One day during this period, I was in a meeting and we were asked to think of things to be thankful for. My mind went blank and I couldn’t think of anything. I realised things had to change. I had already moved forward in beginning to overcome my anxieties, using a journal to note down my feelings and thoughts, so I decided to try and start a thankful page. I certainly didn’t feel thankful as I stared at the blank page, but I forced myself to write down a few things that I should be grateful for!
This was a good start, which I was able to build on when I did Peaced Together. I began to understand the importance of thankfulness even more and my thankfulness scrapbook page became a determined effort to change my negative thought patterns.

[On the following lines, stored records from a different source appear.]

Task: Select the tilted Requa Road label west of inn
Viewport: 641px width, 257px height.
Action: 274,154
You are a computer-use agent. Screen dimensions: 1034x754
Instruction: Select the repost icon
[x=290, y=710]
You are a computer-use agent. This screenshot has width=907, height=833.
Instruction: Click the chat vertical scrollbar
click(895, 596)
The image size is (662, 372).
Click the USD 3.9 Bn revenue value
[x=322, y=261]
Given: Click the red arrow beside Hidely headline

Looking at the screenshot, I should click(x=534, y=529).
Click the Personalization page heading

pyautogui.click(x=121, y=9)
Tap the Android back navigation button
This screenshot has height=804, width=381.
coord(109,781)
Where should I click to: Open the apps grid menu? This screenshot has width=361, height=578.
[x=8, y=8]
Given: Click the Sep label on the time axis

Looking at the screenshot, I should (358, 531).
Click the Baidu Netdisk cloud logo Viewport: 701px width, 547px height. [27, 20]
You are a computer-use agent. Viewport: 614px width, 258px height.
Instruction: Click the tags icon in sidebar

Now each time I train people or run a Peaced Together course, I make a point of joining in with the thankfulness activity – noting three things to be grateful for (one of which might be something difficult). I have added these to my scrapbook page, along with photos of my grandchildren!
Eventually, I decided to ask for help with the garden and invited a few friends round to make a start on the list of jobs (with a barbecue afterwards!) Since then I’ve been able to tackle those jobs and actually enjoy being in the garden. I’m also learning to look for small things to be thankful for – a line of washing, a flower pushing up through a crack in the pavement, birdsong, a breeze, a smile, a good memory.
Over the past months, when fears threaten to take over my thoughts, I have tried to stop and take some time out to be thankful – it’s a bit like exercising to keep the muscles working. It’s hard work at times, but has been especially important throughout last year, and will continue to be as we move into 2021.